NEWS

This file describes changes in recent versions of Slurm. It primarily
documents those changes that are of interest to users and administrators.

* Changes in Slurm 16.05.10
===========================
 -- Record job state as PREEMPTED instead of TIMEOUT when GraceTime is reached.
 -- task/cgroup - print warnings to stderr when --cpu_bind=verbose is enabled
    and the requested processor affinity cannot be set.
 -- power/cray - Disable power cap get and set operations on DOWN nodes.
 -- Jobs preempted with PreemptMode=REQUEUE were incorrectly recorded as
    REQUEUED in the accounting.
 -- PMIX - Use volatile specifier to avoid flag caching and lock the flag to
    make sure it is protected.
 -- PMIX/PMI2 - Make it possible to use %n or %h in a spool dir.
 -- burst_buffer/cray - Support default pool which is not the first pool
    reported by DataWarp and log in Slurm when pools that are added or removed
    from DataWarp.
 -- Insure job does not start running before node is booted and PrologSlurmctld
    is complete.
 -- Fix minor memory leak in the slurmctld when removing a QOS.

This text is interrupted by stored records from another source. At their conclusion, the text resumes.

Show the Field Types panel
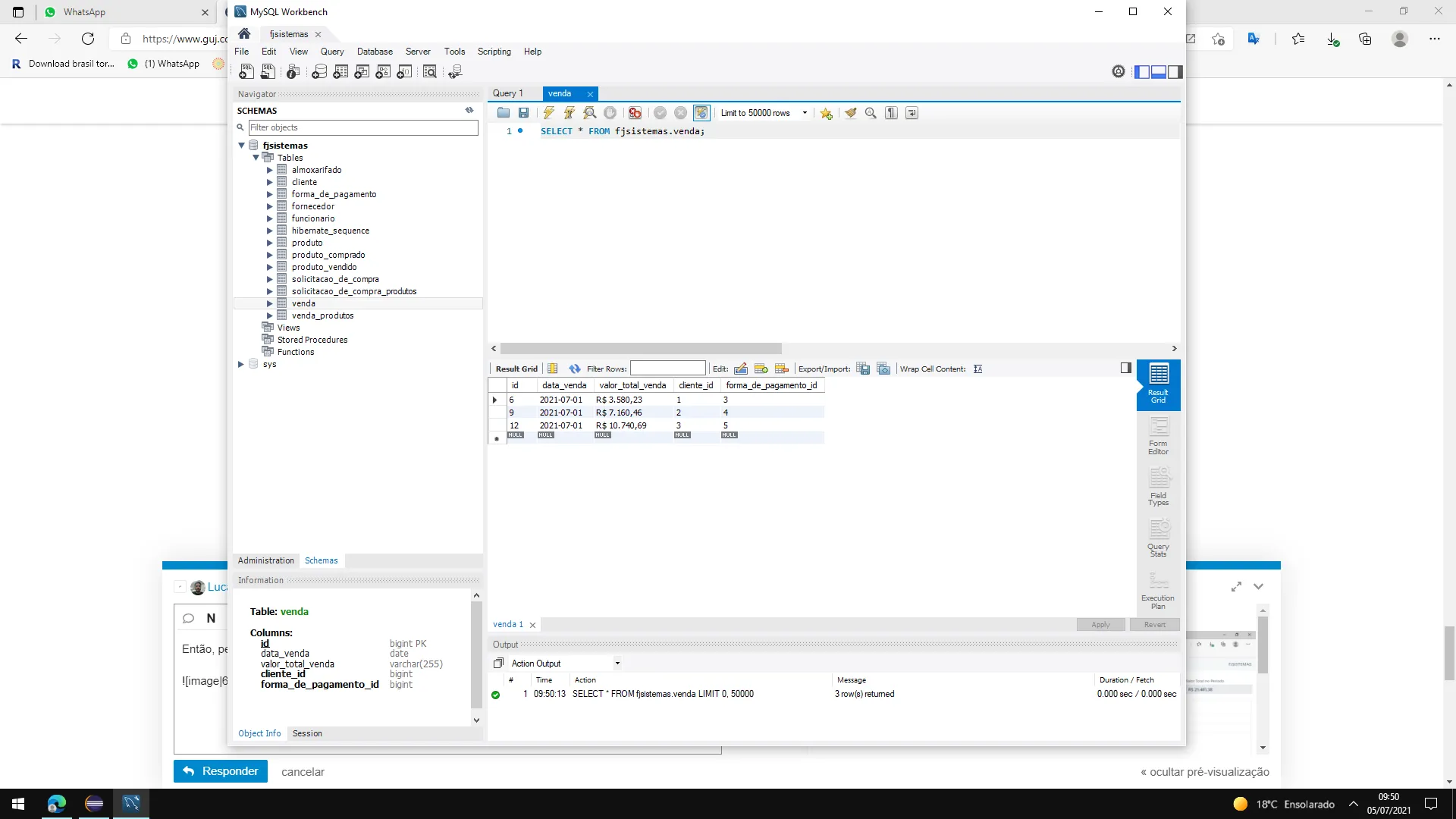 [1158, 487]
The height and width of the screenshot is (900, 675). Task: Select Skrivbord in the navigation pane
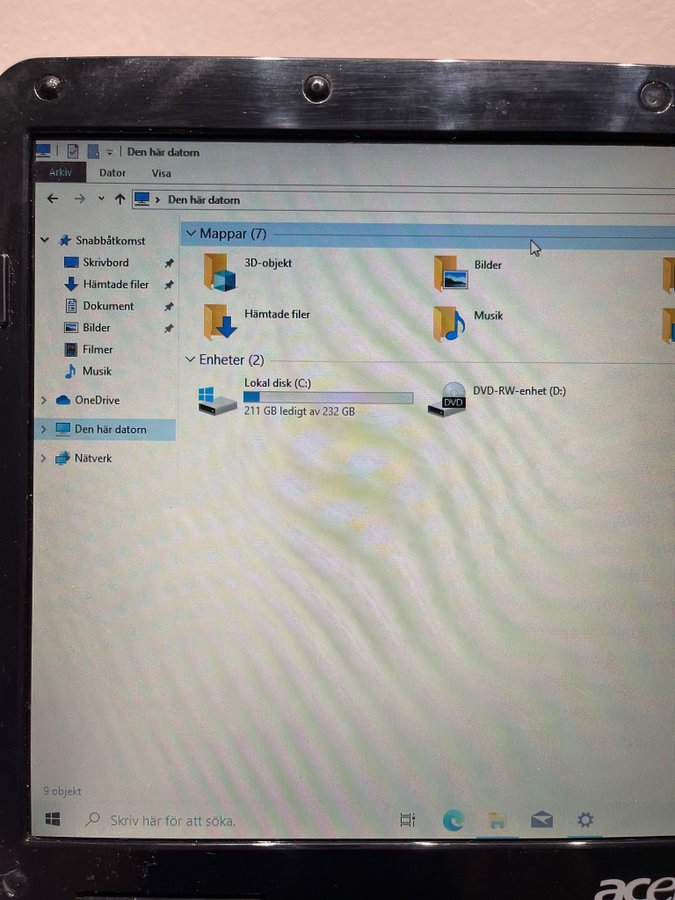click(105, 263)
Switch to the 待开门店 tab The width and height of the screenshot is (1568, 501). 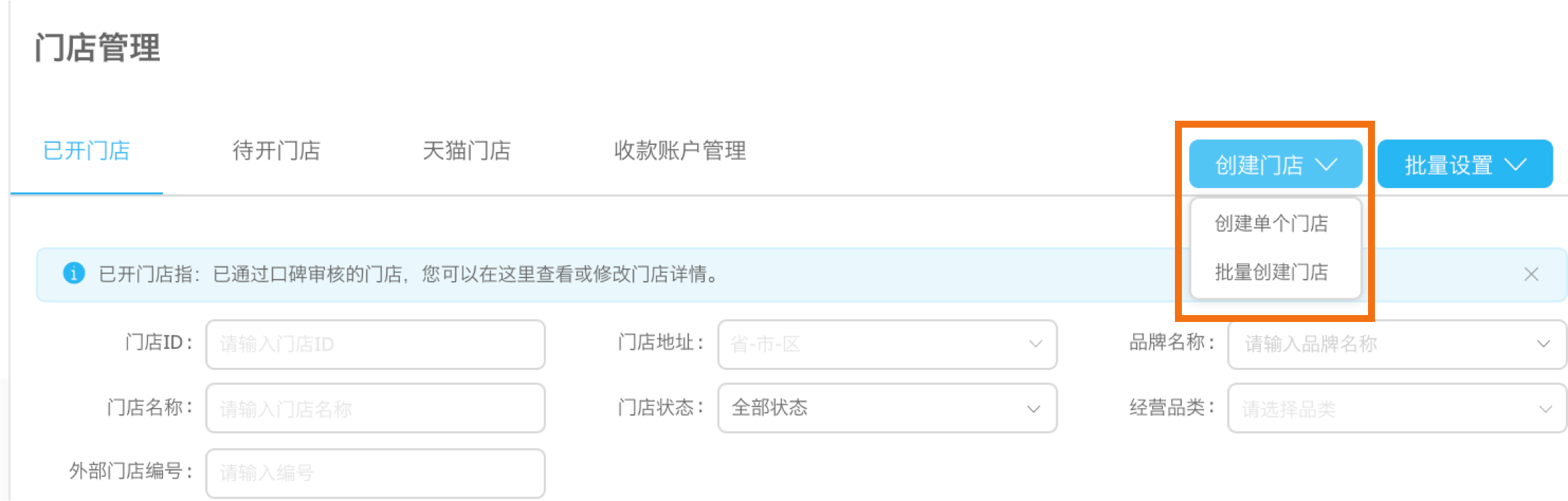click(276, 151)
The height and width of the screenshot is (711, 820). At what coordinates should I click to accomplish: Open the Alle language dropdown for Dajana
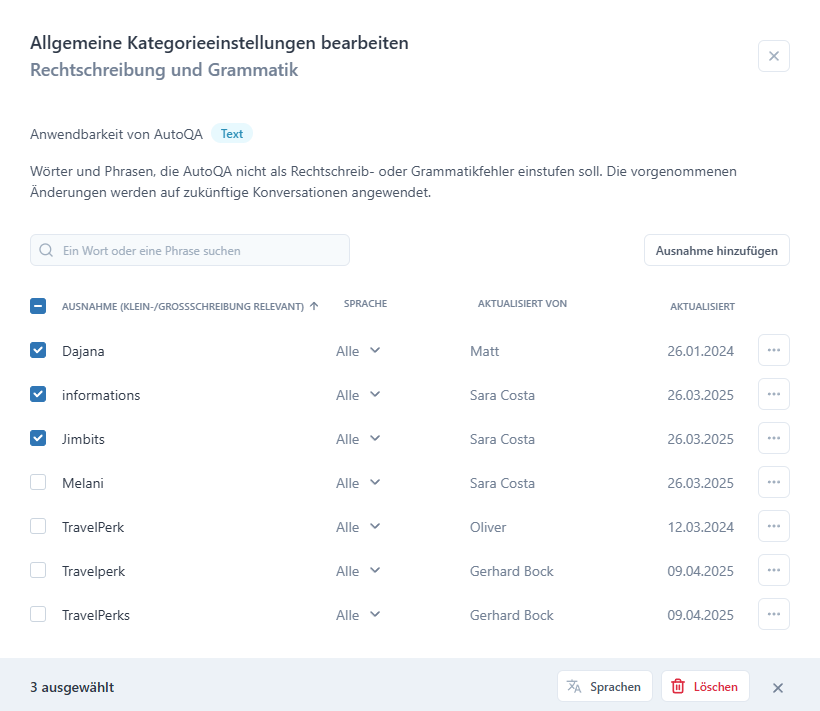tap(358, 351)
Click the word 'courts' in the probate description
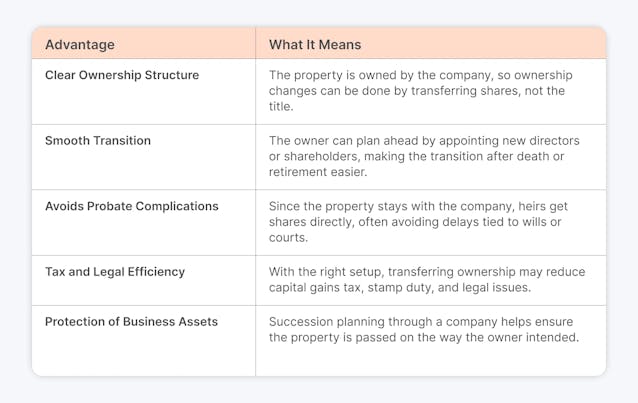The height and width of the screenshot is (403, 638). 288,237
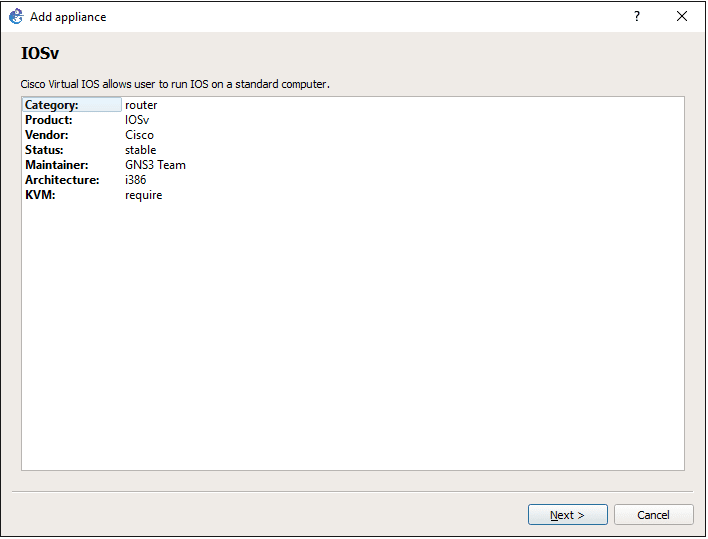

* Changes in Slurm 16.05.9
==========================
 -- Fix parsing of SBCAST_COMPRESS environment variable in sbcast.
 -- Change some debug messages to errors in task/cgroup plugin.
 -- backfill scheduler: Stop trying to determine expected start time for a job
    after 2 seconds of wall time. This can happen if there are many running jobs
    and a pending job can not be started soon.
 -- Improve performance of cr_sort_part_rows() in cons_res plugin.
 -- CRAY - Fix dealock issue when updating accounting in the slurmctld and
    scheduling a Datawarp job.
 -- Correct the job state accounting information for jobs requeued due to burst
    buffer errors.
 -- burst_buffer/cray - Avoid "pre_run" operation if not using buffer (i.e.
    just creating or deleting a persistent burst buffer).
 -- Fix slurm.spec file support for BlueGene builds.
 -- Fix missing TRES read lock in acct_policy_job_runnable_pre_select() code.
 -- Fix debug2 message printing value using wrong array index in
    _qos_job_runnable_post_select().
 -- Prevent job timeout on node power up.
 -- MYSQL - Fix minor memory leak when querying steps and the sql fails.
 -- Make it so sacctmgr accepts column headers like MaxTRESPU and not MaxTRESP.
 -- Only look at SLURM_STEP_KILLED_MSG_NODE_ID on startup, to avoid race
    condition later when looking at a steps env.
 -- Make backfill scheduler behave like regular scheduler in respect to
    'assoc_limit_stop'.
 -- Allow a lower version client command to talk to a higher version contoller
    using the multi-cluster options (e.g. squeue -M<clsuter>).
 -- slurmctld/agent race condition fix: Prevent job launch while PrologSlurmctld
    daemon is running or node boot in progress.
 -- MYSQL - Fix a few other minor memory leaks when uncommon failures occur.
 -- burst_buffer/cray - Fix race condition that could cause multiple batch job
    launch requests resulting in drained nodes.
 -- Correct logic to purge old reservations.
 -- Fix DBD cache restore from previous versions.
 -- Fix to logic for getting expected start time of existing job ID with
    explicit begin time that is in the past.
 -- Clear job's reason of "BeginTime" in a more timely fashion and/or prevents
    them from being stuck in a PENDING state.
 -- Make sure acct policy limits imposed on a job are correct after requeue.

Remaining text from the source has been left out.